DeForrest sniffed the air. “Shit?” he asked.
Captain Suzie shrugged. “Manure, anyway. They have to cook it in these long sheds, night and day, to sterilize it. This whole part of the state smells like that, pretty much all the time. I used to live around here. You get used to it.”
“You get used to the smell of cooking shit,” Reynolds said, as if he were trying on the idea for size.
“So you hardly even notice it anymore,” Captain Suzie assured him. “After a couple of days you can get used to anything.”
What about torture, Caxton wondered? Could you get used to torturing your enemies for information? She was afraid she knew the answer.
They passed over a set of train tracks that made the Granola Roller rumble ominously, and then they were there—the substation. The hideout of Efrain Reyes, if they were lucky. Or maybe if they weren’t.
Caxton checked her weapons, working the actions, chambering and unchambering rounds. The ART followed her example. Arkeley pulled up outside the substation’s fence and got out of his car. “What is he doing?” Captain Suzie a
sked.
The Fed answered for himself, slipping a hands-free phone attachment over his ear. He touched the tiny mouthpiece bud and the armored vehicle’s radio squawked. DeForrest punched some buttons. “Say again, over,” he announced.
“I was saying that I’m going from here on foot,” Arkeley told them. “You can follow however you choose, but this place was never meant for a military parade.”
“He’s making fun of your truck,” Caxton told Captain Suzie.
The other woman scowled. “He can make fun of my big nose, but I’m still not getting out and walking,” she said, but she wasn’t smiling.
The substation took up about two acres of ground, all of it surrounded by brick wall or chain-link fence. The ART had secured the plans of the place. It had been decommissioned by the local utility provider a year earlier (a bigger, better, and safer substation having already been built and hooked into the grid), and work crews were still taking it apart. There was more to it than simple demolition—there were all kinds of nasty chemicals and compounds inside the giant transformers that made up the bulk of the substation’s equipment, from sulfur hexafluoride gas to liquid PCBs. The transformers had to be taken apart piece by piece by trained professionals. Electrical engineers, to be specific—men like Efrain Reyes before he died.
Arkeley had gotten permission from the substation’s owners to search the place. They’d given him a key to the padlock on the gate. There had been some concern that Reyes might have changed the lock, but the key worked just fine. Arkeley pushed open the heavy gate and went inside.

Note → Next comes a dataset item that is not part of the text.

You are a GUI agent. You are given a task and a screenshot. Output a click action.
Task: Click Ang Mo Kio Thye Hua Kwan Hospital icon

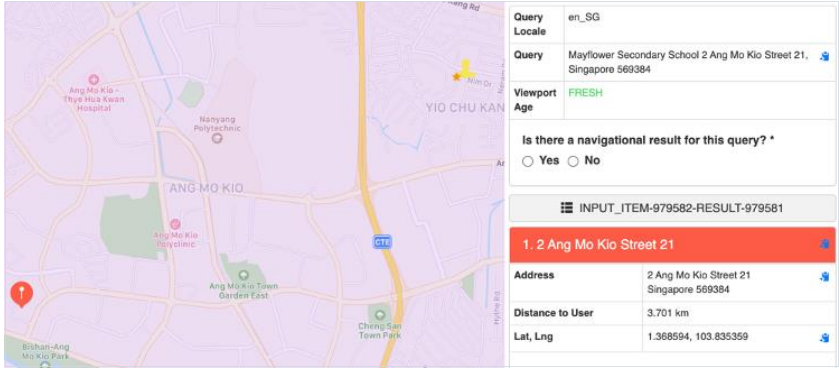[x=94, y=80]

Reynolds put the Granola Roller into gear and crept forward, staying twenty-five feet behind Arkeley at all times. The Fed moved forward briskly, as if he knew what he was looking for. They passed down a narrow aisle flanked by two rows of tall switches adorned with stacks of round insulators that made them look like the spires of futuristic churches. Beyond lay the transformers themselves, thick, sturdy metal blocks standing in perfect rows.